During this period, Bitcoin has not followed the U.S. stock market, the dollar has also weakened, and gold has risen again. Combining the situation of U.S. Treasuries yesterday and Japanese government bonds today, the overall trend from April to May is shared as follows;
1. The dollar, U.S. stocks, and U.S. Treasuries experienced a significant drop at the beginning of April due to tariffs, leading Bitcoin to also reach a new low. Subsequently, the market recovered with the delay in tariffs and various negotiations. Gold prices began to rise as a safe haven.
2. With the progress of tariffs and the downgrade of the U.S. credit rating, U.S. Treasuries and Japanese government bonds weakened, and liquidity started to withdraw. After the withdrawal, the funds flowed into gold and Bitcoin, causing Bitcoin to rise. Because the crypto market is small and there is not much BTC supply, even a little capital can make a significant impact. Although large capital has not entered, the incoming funds are enough to push Bitcoin past its previous high.
3. The rise of Bitcoin and altcoins is now different from previous logic; capital will only invest in the leaders, and outflows will not buy altcoins. The rise of altcoins entirely depends on the project parties and the market makers. There is currently a point of contention: whether the market makers of altcoins will raise prices to unload and exit, or wait for everyone to see Bitcoin rise and then unload. While writing this article, the sudden sell-off by Sui made me feel that the market makers of altcoins are likely to unload when everyone is frantically buying in. Altcoins will rise, but it may not meet expectations.
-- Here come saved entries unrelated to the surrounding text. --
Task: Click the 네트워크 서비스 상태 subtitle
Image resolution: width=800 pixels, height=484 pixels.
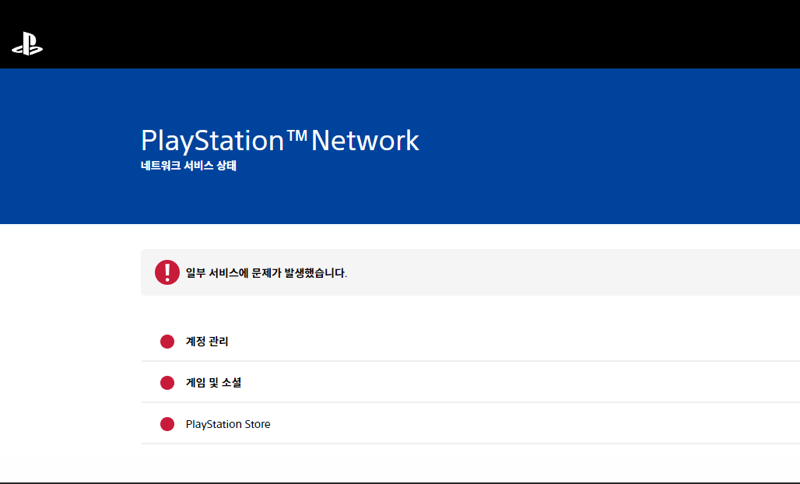Action: 189,165
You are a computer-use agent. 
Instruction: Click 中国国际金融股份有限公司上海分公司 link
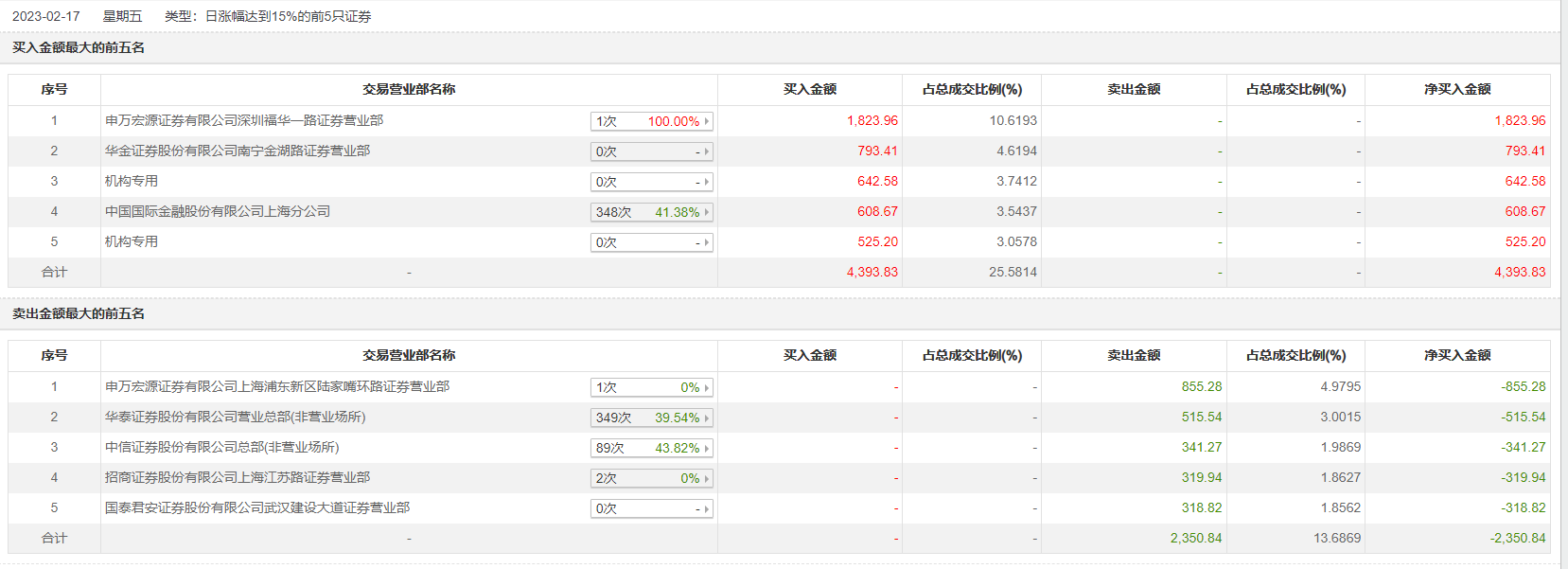218,211
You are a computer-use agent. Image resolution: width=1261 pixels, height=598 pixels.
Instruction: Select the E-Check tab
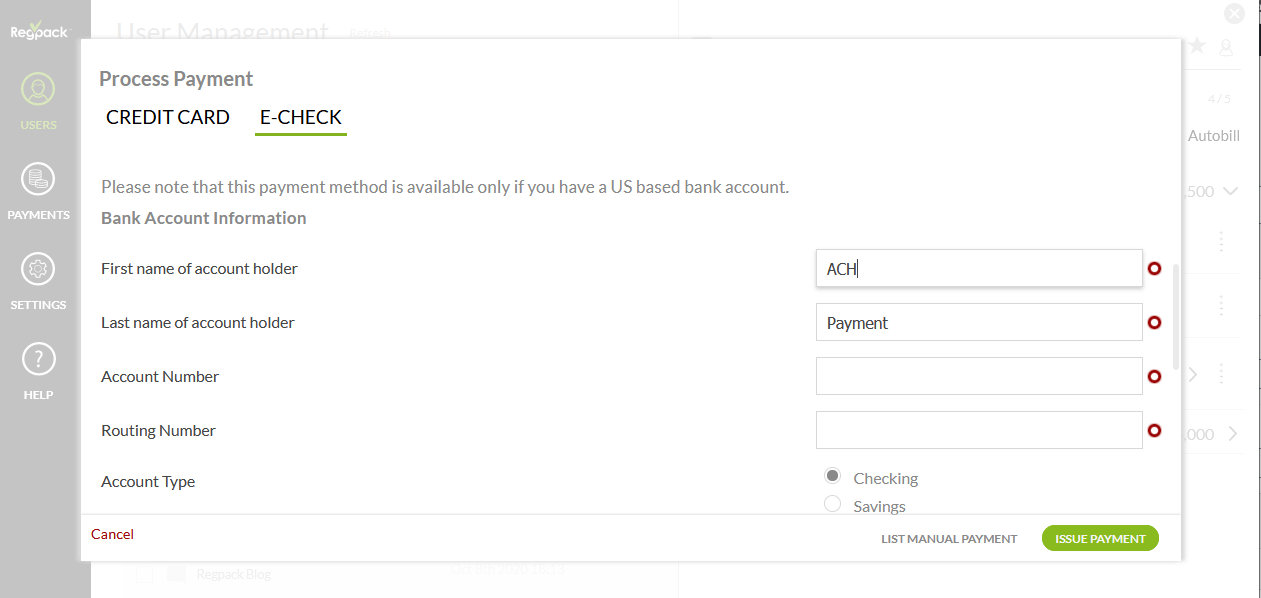point(301,117)

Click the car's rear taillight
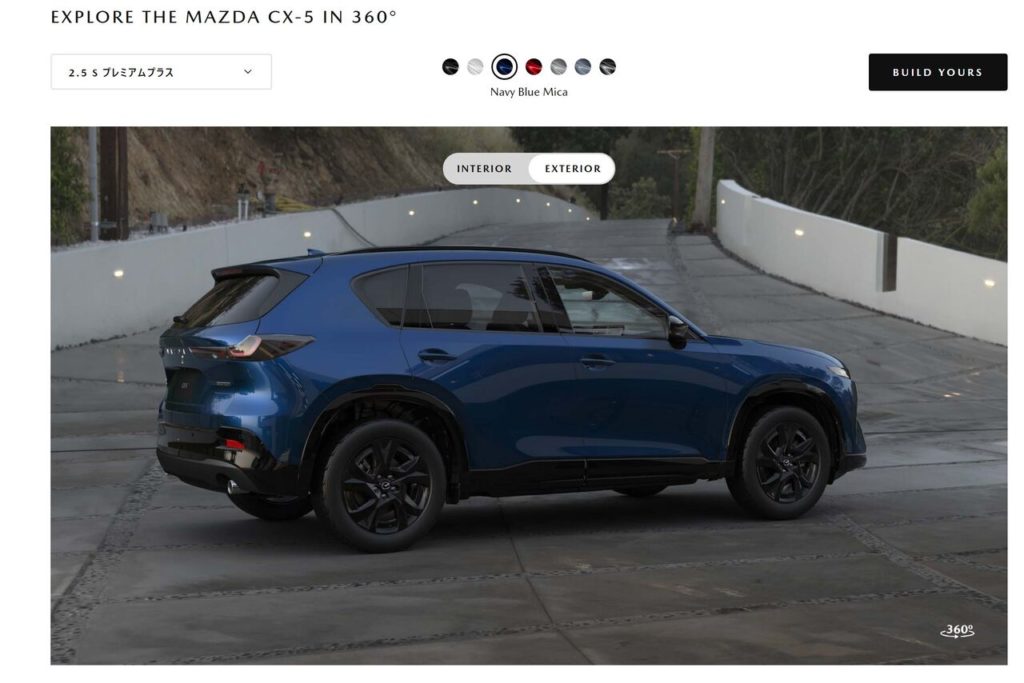point(251,347)
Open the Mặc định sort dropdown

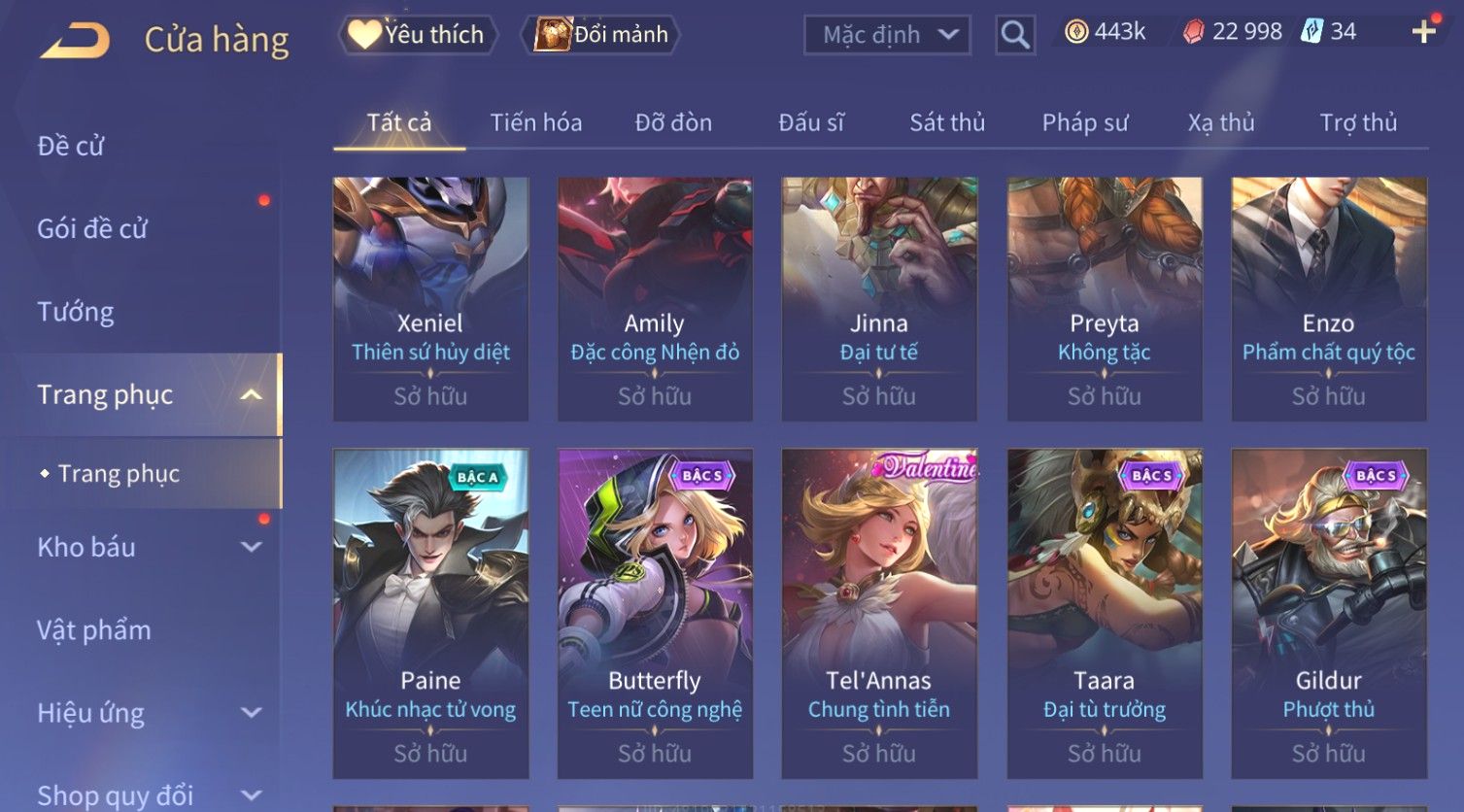coord(887,35)
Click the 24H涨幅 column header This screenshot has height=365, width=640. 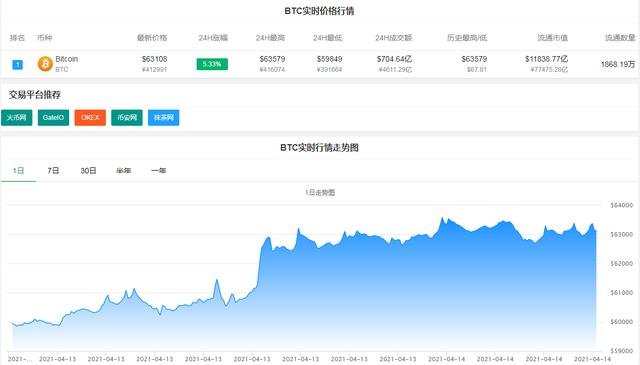point(213,38)
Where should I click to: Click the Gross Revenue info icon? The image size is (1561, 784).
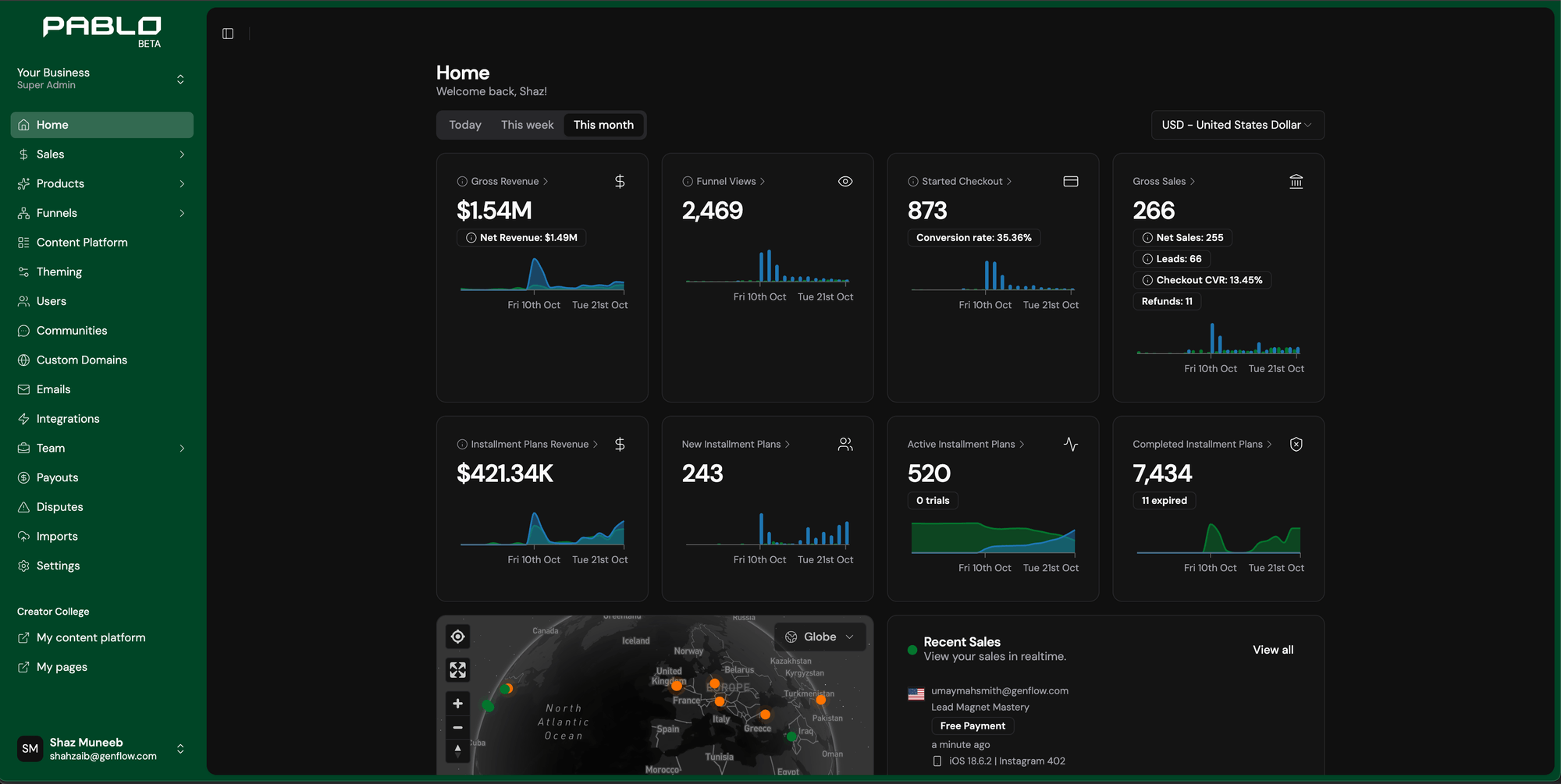(x=462, y=182)
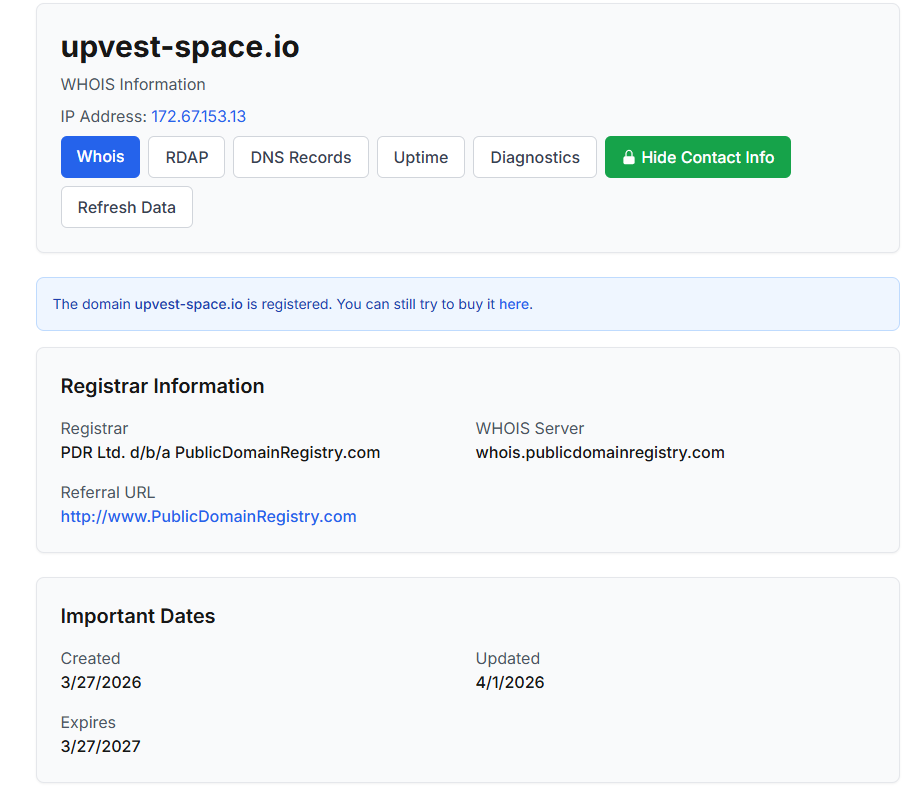Select the Created date 3/27/2026

tap(101, 682)
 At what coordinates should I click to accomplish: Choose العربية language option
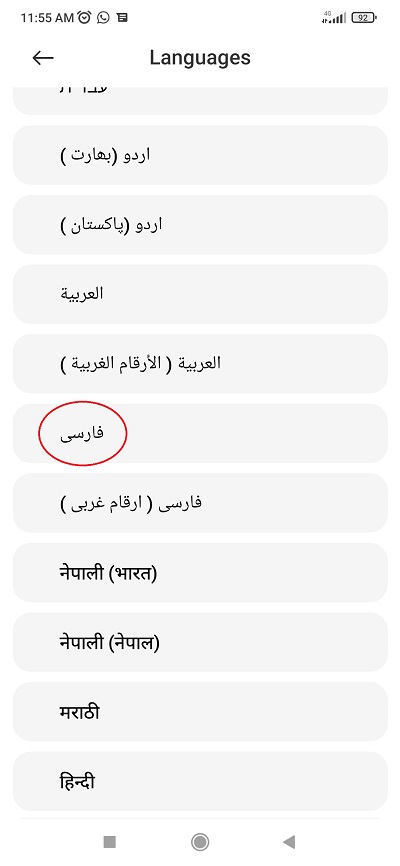[x=200, y=294]
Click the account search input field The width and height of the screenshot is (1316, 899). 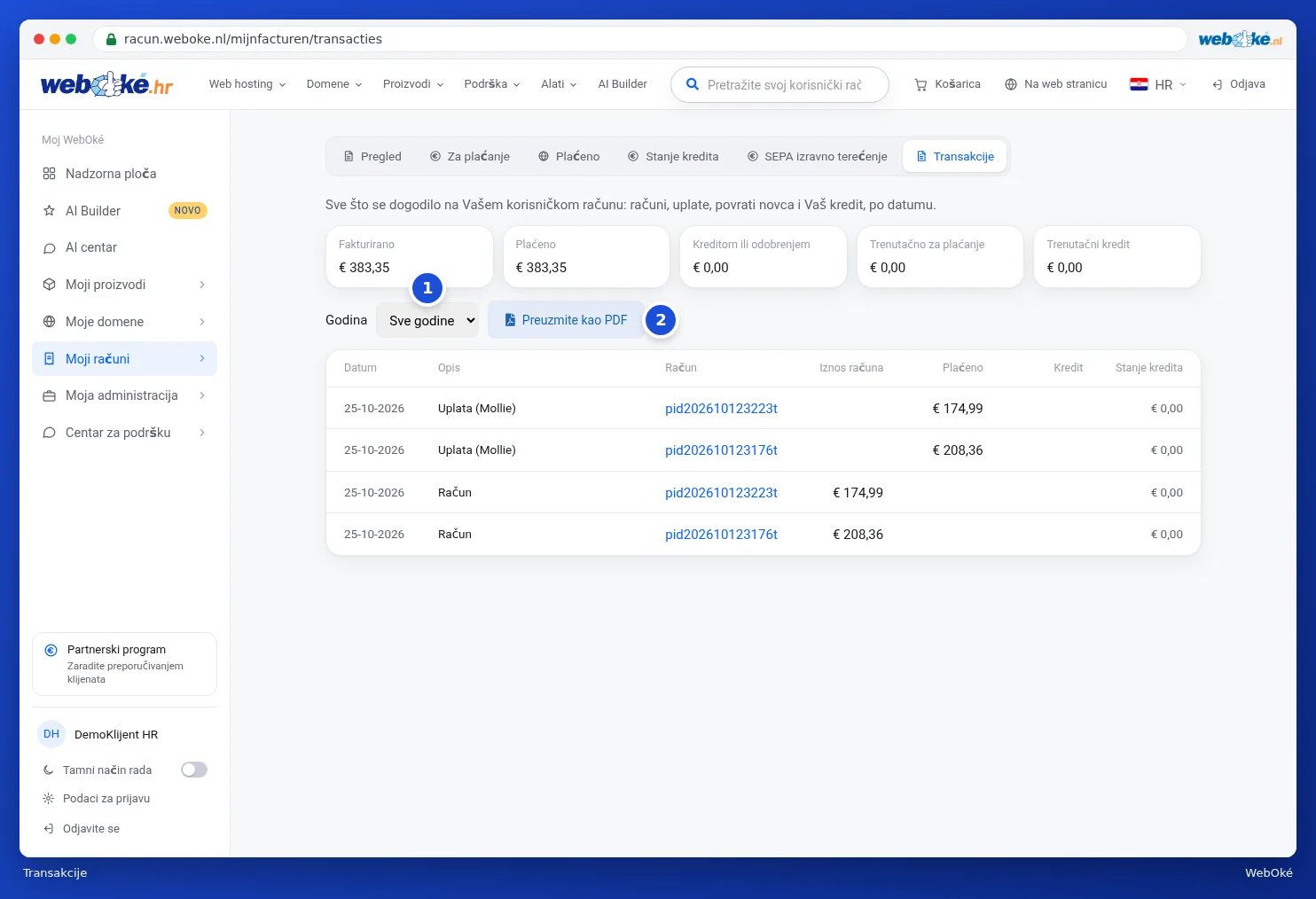(780, 85)

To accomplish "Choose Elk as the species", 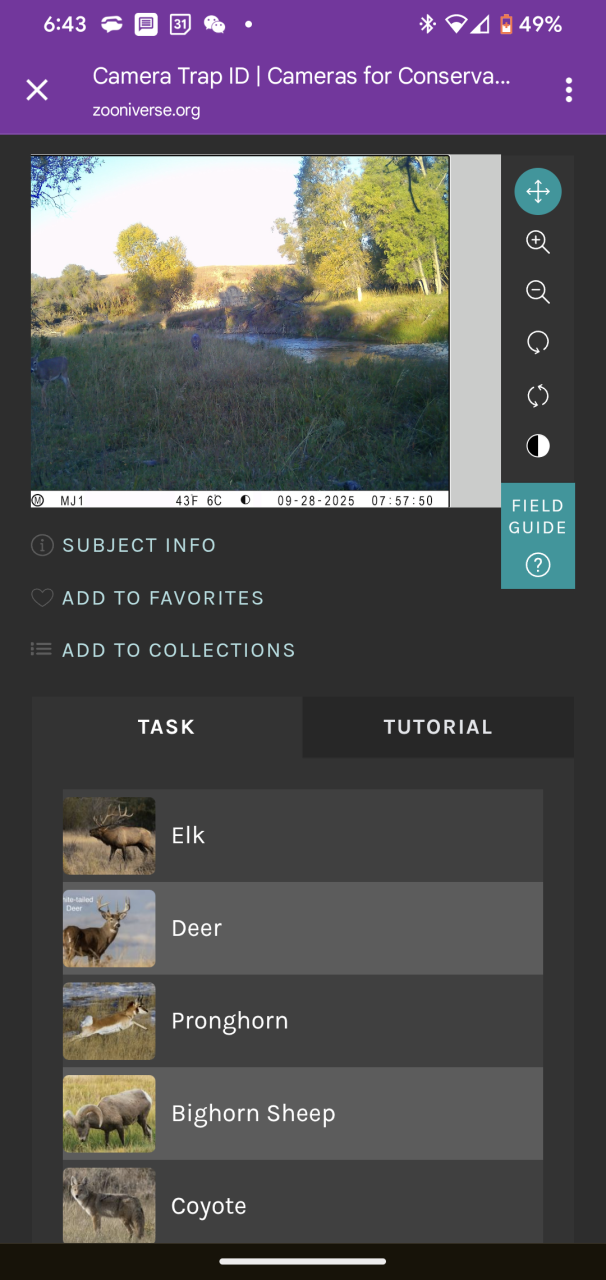I will pyautogui.click(x=302, y=836).
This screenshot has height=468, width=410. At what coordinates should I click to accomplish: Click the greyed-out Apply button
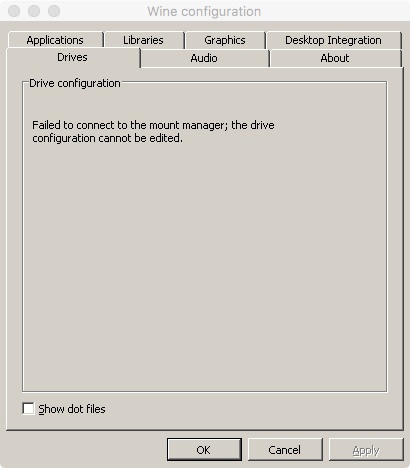point(366,450)
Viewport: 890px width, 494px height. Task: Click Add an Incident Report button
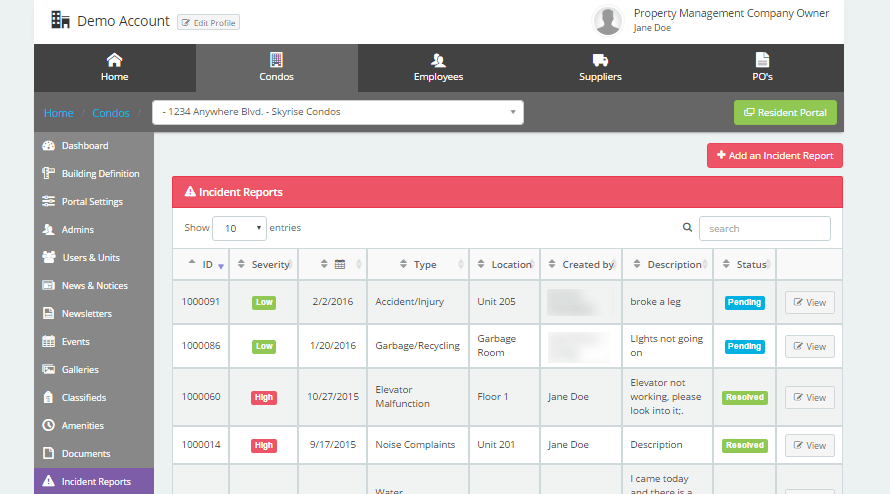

4. Although Bitcoin has followed an independent trend for a while, looking at the longer cycle, Bitcoin is still correlated with U.S. stocks. I have mentioned multiple times that, based on the overall liquidity environment, U.S. stocks are likely to experience a pullback, with the Nasdaq potentially approaching 17,500 and the S&P 500 around 5,500. Bitcoin cannot remain unaffected.